Tributes have poured in to the hugely popular former Royal Marine, who spent his last years battling bone marrow cancer, while also tending to wife Connie, herself in poor health.

Joe Jordan

“It was David Webb at Southend United who recommended Buster to me when I was looking to fashion my staff after becoming City manager.

“What he told me about Buster was that he was absolutely loyal and trustworthy. That proved to be spot-on.

“Buster had the knack of getting the best out of players and making them work hard on recovery programmes when they were injured.

“He knew how to handle professional footballers and had a vast knowledge of treating injuries. We remained friends after we went our separate ways.”

John Ward

“After my first training session as City manager Buster asked me what I was doing for the rest of the day and I said that I was going home.

“No you’re not, he replied. You are coming to lunch with me and my wife. It was already past midday, but he phoned Connie and soon I was following him to his home in my car.

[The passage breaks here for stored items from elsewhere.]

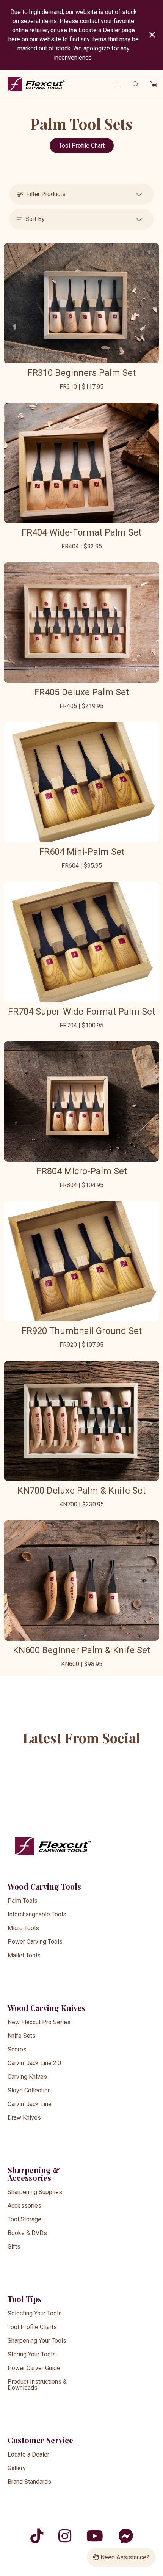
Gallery (17, 2468)
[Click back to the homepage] (42, 84)
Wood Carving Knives (46, 2008)
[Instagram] (64, 2536)
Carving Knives (27, 2076)
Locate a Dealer (28, 2454)
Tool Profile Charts (32, 2327)
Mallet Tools (24, 1955)
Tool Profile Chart (82, 145)
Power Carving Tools (35, 1941)
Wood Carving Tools (44, 1886)
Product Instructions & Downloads (37, 2384)
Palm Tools (23, 1900)
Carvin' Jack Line (30, 2104)
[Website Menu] (117, 84)
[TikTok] (36, 2536)
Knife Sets (22, 2035)
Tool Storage (24, 2219)
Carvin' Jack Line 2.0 (34, 2063)
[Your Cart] (154, 84)
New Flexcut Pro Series (39, 2022)
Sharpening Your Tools (37, 2340)
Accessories (24, 2205)
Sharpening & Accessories (34, 2174)
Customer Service (40, 2440)
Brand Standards (29, 2481)
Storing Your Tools (32, 2354)
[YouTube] (95, 2536)
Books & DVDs (27, 2233)
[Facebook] (125, 2536)
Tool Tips (25, 2299)
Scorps (17, 2049)
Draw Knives (24, 2117)
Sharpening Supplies (35, 2192)
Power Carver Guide (34, 2368)
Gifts (14, 2246)
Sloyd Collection (29, 2090)
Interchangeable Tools (37, 1914)
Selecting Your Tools (35, 2313)
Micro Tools (23, 1928)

“That was Buster. A great character and a very kind man. He was also very tough and used to wear a tee-shirt on even the most wintry matchday.”

Jimmy Lumsden

"God Bless Buster. A really good man and a pleasure to work with.”

Former players have also joined in the tributes. Gary Owers, who captained City’s 1997-98 promotion side, said: “Buster was a true gentleman and a great character,” while Gerry Sweeney described Buster as “a great person, one of the best.”

Cole Skuse said: “So, so sad. Buster was one of the toughest men I have ever come across. May he now rest in peace.” Now City Loans Manager Brian Tinnion said Buster "was a great person and will be very sadly missed.

And current club kitman Scott Murray added: “Buster was a true gent. I can’t believe he has gone because he was so strong that he appeared invincible.”

Marina Dolman

"I remember he would get on the coach and play old war songs, this was when we were going through a rough patch. Just to instil a bit of fun in the players when we were in a bad patch of form.

"He was also well known for wearing his white t-shirt, no matter the weather! He would always run on the pitch like that. I once saw him without his t-shirt at a function. He was dressed normally and I didn’t recognise him! He came up to me, I looked at him and thought who is this man?

"He was a great human being, always with a smile - that was the most wonderful thing about him. He never said no to helping people."